The premise is this: Giselle is unhappy with the life they lead in NYC after having a new baby with Robert. She doesn’t know how to handle Morgan now that she’s a teenager, so she decides – and Robert, foolishly agrees – to move everyone to the suburb of Monroeville. This is where things get worse, largely because it’s not the fairytale life she was hoping for and Morgan is, understandably, angry that she was forced to move to a small town where she doesn’t know anyone midway through high school. .
When Prince Edward (James Marsden) and Nancy from Andalasia appear and give baby Sophia a magical wand, Giselle uses it to wish for a fairy life. Things predictably go wrong – it’s all bad WandaVision but without the mystery or cleverness – and there’s a race against time to turn things back before the spell becomes permanent and Andalasia is sapped of all its magic and destroyed. Giselle begins to become the evil stepmother of her own story (cursed by the wish for some reason). One of the highlights of the movie is Adams’ turns between the sweet Giselle and bad good Wicked stepmother. It’s very Smeagol vs Gollum sometimes.
Anyway, at one point, Wicked Stepmother Giselle says something along the lines of “Everybody knows a fairy tale can only have one villain” and that’s a good point the film’s creators – director Adam Shankman and screenwriter Brigitte Hales – make. should have taken into account. account. Maya Rudolph’s character is almost superfluous to the plot and like so much in the film, it feels conflicted. Meanwhile, Dempsey is almost entirely used for laughs this time around, but the running gag wears off pretty quickly. We’re pretty much missing the dynamic between Robert and Giselle from the first movie at the end of this one.
I’ll make a separate post about the ending (so as not to spoil anything here), but I think they smelled pretty bad too. All in all I definitely enjoyed some of the spectacle and there were fun moments throughout, and even a few emotional scenes that I think hit closer to home simply because they were relatable to my own life, the multitude that the first made such a great movie was missing.
Disillusioned is rarely funny in the genuinely clever way of the original, and it lacks the focus, wit and charm of its predecessor. There’s probably a really good story about motherhood and family buried in the film, but it’s too shredded to get to the point of whether the idea of what “happily ever after” really means in the modern world is really compelling. to research.

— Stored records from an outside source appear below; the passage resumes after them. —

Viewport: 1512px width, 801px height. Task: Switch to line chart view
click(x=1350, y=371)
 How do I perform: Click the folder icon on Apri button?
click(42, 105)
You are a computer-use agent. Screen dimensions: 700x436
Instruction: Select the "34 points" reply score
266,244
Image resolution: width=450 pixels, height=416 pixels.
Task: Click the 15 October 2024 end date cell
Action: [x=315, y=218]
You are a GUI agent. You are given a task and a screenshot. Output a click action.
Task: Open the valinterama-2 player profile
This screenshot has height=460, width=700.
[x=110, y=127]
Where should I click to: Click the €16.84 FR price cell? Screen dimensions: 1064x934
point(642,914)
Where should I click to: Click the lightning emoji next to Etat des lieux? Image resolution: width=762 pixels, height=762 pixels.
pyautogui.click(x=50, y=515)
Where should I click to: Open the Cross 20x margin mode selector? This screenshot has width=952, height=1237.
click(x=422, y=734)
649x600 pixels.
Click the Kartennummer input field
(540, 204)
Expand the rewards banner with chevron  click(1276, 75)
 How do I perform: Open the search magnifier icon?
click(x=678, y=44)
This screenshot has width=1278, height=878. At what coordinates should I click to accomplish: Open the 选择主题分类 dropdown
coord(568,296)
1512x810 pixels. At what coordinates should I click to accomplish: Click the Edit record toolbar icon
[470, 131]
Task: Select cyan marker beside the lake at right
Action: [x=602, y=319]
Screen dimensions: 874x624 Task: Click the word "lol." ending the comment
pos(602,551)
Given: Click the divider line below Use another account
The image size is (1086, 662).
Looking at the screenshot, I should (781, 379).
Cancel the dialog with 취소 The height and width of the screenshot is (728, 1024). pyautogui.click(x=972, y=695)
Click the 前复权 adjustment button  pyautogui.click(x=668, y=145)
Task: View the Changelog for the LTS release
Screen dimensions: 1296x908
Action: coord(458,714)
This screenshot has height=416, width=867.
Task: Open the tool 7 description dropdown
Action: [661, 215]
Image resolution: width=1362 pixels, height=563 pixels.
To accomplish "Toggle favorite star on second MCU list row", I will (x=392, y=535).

Perhaps it never could have matched the original. On the other hand, perhaps it would have been better to give this the love, care and attention – not to mention the budget – that a sequel to the Oscar-nominated modern classic enchanted really deserves. And give it a theatrical release.
I enjoyed watching Disillusioned with my kids, but we all enjoyed it much less than the original.
Disillusioned is out today on Disney+.